You can inspect the implementation to see how these patterns translate to a working system. The repository is a useful reference if you are building your own memory layer and want to see how trust propagation, memory versioning, and multi-provider support interact in practice.

Real-World Considerations

When Not to Use a Universal Memory Layer

Not every agent system needs one. If your agent is stateless by design (a single-turn classifier, a one-shot code generator), adding persistent memory introduces complexity without benefit. The maintenance cost of a memory layer — schema migrations, index tuning, garbage collection of stale memories — is only justified when agents genuinely need to learn and coordinate over time.

Storage Scaling

The in-memory vector approach shown above works for up to roughly 100k memories with 384-dimensional embeddings (about 150MB of RAM). Beyond that, you need a proper ANN index. FAISS with an IVF index reduces search from O(n) to approximately O(sqrt(n)) at the cost of some recall. For most agent workloads, 95% recall at 10x speed is an acceptable tradeoff.

Embedding Model Choice

Your embedding model determines the quality of semantic retrieval. Smaller models like all-MiniLM-L6-v2 (384 dimensions, 80MB) are fast and good enough for many use cases. Larger models like OpenAI's text-embedding-3-large (3072 dimensions) provide better recall but increase storage and latency proportionally.

Never Mix Embedding Models in the Same Vector Space

If you compute memory embeddings with all-MiniLM-L6-v2 and query embeddings with text-embedding-3-small, the similarity scores will be meaningless. Every vector in a given store must be produced by the same model. If you need to change models, you must re-embed all existing memories.

Memory Garbage Collection

Without cleanup, a memory store grows indefinitely. Implement time-based expiration for episodic memories (do you really need a record of every API call from six months ago?) and access-frequency-based pruning for semantic memories. A simple heuristic: if a memory has not been retrieved in 90 days and its trust score is below 0.5, archive or delete it.
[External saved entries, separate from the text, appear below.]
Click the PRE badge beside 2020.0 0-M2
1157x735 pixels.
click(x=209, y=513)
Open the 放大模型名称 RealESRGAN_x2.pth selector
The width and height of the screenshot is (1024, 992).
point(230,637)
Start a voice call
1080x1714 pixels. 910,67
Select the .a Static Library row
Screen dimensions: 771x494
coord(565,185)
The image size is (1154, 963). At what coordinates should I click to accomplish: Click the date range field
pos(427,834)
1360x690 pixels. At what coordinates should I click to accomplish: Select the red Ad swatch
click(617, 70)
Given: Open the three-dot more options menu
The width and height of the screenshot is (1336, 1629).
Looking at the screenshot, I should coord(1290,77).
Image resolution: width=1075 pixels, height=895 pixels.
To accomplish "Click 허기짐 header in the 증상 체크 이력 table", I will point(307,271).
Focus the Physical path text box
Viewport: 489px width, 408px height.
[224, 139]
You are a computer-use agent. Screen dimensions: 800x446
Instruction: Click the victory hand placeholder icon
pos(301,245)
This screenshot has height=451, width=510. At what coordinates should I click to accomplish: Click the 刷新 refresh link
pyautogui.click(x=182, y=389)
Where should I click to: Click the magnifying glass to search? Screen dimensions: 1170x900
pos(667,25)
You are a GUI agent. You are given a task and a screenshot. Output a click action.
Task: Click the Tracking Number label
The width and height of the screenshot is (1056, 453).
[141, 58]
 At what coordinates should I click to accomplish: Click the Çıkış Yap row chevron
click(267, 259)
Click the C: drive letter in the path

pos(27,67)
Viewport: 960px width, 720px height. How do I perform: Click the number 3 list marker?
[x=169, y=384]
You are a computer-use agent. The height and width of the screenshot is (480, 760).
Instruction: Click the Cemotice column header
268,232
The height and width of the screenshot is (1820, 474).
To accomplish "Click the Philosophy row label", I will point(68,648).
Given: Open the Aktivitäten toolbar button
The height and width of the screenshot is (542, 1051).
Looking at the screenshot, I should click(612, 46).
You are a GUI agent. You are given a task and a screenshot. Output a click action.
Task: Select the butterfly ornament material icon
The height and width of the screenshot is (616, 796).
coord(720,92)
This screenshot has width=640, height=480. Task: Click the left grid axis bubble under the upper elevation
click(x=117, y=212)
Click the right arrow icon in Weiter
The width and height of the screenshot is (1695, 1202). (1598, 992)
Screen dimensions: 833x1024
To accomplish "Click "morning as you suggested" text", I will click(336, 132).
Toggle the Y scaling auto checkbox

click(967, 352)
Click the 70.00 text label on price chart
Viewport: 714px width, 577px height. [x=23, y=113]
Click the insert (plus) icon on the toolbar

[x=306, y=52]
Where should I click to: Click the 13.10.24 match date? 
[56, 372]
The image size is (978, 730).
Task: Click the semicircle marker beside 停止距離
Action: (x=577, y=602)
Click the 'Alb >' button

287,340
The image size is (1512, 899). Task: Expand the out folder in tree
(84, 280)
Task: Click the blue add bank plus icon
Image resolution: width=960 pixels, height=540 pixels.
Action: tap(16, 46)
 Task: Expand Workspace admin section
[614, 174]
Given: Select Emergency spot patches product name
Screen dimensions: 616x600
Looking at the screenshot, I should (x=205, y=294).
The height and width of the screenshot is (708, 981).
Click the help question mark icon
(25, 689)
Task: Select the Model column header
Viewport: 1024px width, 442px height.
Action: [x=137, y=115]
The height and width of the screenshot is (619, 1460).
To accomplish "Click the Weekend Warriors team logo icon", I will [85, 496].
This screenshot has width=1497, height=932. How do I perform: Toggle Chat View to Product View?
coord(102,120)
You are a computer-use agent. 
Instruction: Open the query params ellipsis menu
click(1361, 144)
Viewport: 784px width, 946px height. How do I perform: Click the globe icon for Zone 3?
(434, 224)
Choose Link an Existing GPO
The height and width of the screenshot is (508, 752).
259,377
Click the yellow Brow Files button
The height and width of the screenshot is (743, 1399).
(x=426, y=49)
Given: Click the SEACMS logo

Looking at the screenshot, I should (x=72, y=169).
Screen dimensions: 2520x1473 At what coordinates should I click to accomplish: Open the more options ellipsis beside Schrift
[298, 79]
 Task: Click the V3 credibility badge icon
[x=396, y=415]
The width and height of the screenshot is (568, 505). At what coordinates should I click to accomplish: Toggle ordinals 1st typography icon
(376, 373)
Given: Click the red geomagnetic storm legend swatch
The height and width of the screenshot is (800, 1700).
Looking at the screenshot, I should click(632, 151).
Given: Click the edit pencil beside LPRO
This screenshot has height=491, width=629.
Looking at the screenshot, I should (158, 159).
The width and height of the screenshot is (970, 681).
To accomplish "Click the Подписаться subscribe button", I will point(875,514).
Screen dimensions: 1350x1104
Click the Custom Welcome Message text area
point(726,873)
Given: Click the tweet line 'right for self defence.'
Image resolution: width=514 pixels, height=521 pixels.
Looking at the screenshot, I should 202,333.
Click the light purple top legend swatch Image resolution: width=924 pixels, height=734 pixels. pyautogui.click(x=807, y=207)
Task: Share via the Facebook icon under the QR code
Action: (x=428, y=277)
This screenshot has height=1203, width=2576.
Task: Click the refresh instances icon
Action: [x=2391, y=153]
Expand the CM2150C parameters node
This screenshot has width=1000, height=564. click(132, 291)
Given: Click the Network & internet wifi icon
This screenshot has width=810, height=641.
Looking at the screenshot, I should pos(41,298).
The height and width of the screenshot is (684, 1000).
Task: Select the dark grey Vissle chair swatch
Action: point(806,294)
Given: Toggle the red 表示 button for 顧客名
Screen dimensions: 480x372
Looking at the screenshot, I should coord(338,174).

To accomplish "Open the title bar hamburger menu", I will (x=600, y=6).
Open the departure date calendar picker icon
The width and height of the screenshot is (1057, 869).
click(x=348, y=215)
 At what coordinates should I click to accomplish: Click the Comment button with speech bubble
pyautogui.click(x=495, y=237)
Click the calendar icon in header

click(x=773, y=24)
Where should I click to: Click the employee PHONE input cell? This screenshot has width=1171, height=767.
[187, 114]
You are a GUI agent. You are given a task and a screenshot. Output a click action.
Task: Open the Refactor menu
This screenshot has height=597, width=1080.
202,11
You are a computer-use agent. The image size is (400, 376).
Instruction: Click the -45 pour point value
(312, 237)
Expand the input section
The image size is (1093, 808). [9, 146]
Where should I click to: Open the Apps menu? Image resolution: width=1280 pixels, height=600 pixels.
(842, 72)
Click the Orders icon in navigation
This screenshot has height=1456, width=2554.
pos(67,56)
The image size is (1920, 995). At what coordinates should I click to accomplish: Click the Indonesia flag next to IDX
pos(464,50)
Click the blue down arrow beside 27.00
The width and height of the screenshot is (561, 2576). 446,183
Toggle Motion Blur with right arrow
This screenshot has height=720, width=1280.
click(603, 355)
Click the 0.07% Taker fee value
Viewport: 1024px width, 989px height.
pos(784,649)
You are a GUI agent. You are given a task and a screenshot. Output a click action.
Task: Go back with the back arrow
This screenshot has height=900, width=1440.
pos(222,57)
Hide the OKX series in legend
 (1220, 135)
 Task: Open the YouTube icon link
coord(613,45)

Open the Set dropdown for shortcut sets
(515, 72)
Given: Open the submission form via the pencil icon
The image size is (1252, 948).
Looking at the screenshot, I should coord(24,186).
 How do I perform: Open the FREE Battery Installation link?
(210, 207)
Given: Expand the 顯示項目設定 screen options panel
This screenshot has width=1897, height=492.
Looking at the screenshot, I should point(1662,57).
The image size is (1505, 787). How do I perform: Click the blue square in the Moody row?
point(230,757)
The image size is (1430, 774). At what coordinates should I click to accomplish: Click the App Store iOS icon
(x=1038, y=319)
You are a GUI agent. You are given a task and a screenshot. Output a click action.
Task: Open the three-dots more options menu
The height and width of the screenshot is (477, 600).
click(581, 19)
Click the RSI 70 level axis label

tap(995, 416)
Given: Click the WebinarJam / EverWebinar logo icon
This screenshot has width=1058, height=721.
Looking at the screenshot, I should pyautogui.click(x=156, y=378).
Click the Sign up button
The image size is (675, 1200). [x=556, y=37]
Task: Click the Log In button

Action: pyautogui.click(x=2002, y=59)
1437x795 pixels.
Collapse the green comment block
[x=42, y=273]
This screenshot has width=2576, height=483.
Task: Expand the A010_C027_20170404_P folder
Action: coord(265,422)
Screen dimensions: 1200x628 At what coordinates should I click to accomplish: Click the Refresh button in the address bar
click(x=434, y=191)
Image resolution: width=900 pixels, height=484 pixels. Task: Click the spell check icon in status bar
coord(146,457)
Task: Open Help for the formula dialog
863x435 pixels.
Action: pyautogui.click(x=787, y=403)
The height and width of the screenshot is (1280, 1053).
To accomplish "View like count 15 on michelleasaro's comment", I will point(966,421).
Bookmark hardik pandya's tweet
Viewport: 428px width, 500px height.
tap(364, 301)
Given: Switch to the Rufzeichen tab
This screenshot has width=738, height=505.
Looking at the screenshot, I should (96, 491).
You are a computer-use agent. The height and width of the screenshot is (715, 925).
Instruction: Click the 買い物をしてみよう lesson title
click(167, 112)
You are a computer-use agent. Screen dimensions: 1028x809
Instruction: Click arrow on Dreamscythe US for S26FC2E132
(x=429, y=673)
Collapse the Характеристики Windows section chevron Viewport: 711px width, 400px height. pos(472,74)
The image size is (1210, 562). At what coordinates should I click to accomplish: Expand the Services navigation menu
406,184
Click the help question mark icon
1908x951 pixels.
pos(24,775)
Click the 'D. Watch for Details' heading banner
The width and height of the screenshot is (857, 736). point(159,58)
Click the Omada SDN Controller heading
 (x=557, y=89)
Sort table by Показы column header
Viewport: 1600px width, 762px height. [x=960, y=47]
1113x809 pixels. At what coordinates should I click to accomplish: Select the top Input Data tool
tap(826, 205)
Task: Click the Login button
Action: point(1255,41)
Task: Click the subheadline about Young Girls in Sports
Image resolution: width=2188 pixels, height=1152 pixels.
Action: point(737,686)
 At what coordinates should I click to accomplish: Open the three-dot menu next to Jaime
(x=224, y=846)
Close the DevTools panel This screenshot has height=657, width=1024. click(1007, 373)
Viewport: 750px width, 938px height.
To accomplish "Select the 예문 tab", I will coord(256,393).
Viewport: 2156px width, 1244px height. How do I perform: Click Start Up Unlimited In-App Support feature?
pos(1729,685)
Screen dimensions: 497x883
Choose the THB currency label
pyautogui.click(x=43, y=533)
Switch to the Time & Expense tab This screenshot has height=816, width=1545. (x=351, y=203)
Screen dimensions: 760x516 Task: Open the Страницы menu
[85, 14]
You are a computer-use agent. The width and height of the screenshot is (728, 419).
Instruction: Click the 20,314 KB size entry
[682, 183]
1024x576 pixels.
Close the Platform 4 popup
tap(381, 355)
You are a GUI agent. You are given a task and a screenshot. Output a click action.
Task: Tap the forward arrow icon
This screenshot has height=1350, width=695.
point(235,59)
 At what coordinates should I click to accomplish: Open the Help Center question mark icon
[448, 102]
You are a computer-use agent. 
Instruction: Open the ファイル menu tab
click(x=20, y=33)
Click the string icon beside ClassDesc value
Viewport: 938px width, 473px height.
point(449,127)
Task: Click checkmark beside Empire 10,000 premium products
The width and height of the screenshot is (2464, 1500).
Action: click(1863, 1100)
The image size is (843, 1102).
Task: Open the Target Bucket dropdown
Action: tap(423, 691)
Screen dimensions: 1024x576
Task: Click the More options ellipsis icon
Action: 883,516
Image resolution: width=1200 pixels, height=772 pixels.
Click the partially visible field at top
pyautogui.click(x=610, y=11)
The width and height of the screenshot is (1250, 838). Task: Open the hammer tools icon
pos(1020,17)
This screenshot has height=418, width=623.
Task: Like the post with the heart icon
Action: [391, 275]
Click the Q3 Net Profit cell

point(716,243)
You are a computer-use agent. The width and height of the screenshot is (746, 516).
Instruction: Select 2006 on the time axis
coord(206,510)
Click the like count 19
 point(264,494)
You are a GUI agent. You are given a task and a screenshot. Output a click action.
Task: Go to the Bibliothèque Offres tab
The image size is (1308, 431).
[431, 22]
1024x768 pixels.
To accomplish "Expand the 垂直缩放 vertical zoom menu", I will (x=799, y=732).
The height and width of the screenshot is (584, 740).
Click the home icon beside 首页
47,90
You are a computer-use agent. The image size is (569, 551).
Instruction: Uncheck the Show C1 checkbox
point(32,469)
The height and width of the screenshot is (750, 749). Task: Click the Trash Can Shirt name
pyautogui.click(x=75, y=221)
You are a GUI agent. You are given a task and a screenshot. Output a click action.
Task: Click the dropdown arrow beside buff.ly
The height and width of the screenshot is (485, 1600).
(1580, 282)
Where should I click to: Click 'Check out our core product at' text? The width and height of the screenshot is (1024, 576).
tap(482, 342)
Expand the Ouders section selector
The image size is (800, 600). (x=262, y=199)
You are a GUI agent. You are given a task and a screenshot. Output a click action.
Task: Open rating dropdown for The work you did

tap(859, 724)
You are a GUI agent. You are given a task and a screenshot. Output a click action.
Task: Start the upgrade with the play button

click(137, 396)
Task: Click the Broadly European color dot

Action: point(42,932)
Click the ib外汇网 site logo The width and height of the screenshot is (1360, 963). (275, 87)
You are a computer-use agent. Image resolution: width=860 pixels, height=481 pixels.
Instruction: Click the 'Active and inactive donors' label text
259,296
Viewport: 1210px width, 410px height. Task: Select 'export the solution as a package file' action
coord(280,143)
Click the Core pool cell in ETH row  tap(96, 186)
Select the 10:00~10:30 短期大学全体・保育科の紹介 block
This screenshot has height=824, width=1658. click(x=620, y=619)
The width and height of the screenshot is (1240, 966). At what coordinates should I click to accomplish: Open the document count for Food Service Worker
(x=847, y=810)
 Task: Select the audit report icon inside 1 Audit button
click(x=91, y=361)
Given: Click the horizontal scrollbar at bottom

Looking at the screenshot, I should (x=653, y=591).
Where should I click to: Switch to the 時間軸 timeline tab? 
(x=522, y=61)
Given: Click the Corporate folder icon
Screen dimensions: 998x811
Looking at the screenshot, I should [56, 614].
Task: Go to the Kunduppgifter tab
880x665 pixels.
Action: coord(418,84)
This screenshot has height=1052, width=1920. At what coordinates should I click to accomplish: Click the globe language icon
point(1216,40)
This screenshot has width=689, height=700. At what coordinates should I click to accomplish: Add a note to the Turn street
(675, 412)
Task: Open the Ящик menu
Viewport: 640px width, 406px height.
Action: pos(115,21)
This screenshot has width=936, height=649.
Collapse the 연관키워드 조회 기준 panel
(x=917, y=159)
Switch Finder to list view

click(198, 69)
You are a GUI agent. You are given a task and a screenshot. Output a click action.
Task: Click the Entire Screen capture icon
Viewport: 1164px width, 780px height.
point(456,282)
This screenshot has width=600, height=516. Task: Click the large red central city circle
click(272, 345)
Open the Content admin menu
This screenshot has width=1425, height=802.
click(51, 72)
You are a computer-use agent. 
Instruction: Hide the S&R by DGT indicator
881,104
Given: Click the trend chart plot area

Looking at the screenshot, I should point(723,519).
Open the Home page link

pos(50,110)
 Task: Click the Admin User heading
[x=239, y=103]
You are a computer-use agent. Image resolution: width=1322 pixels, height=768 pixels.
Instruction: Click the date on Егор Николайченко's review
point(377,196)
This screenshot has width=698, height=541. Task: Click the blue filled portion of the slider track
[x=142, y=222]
Further Reading and Sources

  • Architectures for Building Agentic AI by Nowaczyk (2025) — argues that reliability in agent systems is an architectural property and details the role of memory as a core component.
  • Foundations of GenIR by Ai, Zhan, and Liu (2025) — covers how generative models interact with information retrieval systems, relevant to understanding semantic search in the agent context.
  • Safe, Untrusted, "Proof-Carrying" AI Agents by Tagliabue and Greco (2025) — explores trust and governance in agentic workflows, with ideas applicable to memory trust scoring.
  • Reciprocal Rank Fusion by Cormack, Clarke, and Butt (2009) — the original paper on RRF, a simple but effective method for merging ranked lists.
  • FAISS documentation — the standard library for efficient similarity search and clustering of dense vectors.
  • SQLite FTS5 documentation — full-text search extension used in our keyword retrieval implementation.

Key Takeaways

  • Context windows are not memory. Persistent agent memory requires explicit architecture — a storage schema, retrieval pipeline, and state management strategy.
  • Use three memory types: episodic (events), semantic (facts), and procedural (instructions). Each has different storage and access patterns.
  • Hybrid retrieval outperforms any single strategy. Combine semantic search (for meaning) with keyword search (for exact terms) using Reciprocal Rank Fusion to merge results without score normalization.
  • Trust scoring is essential in multi-agent systems. Not all memories are equally reliable. Weight them by verification status, recency, and corroboration from multiple agents.
  • Start simple. SQLite + FTS5 + in-memory vectors will carry you surprisingly far. Move to FAISS/pgvector and Elasticsearch when you actually hit scale limits, not before.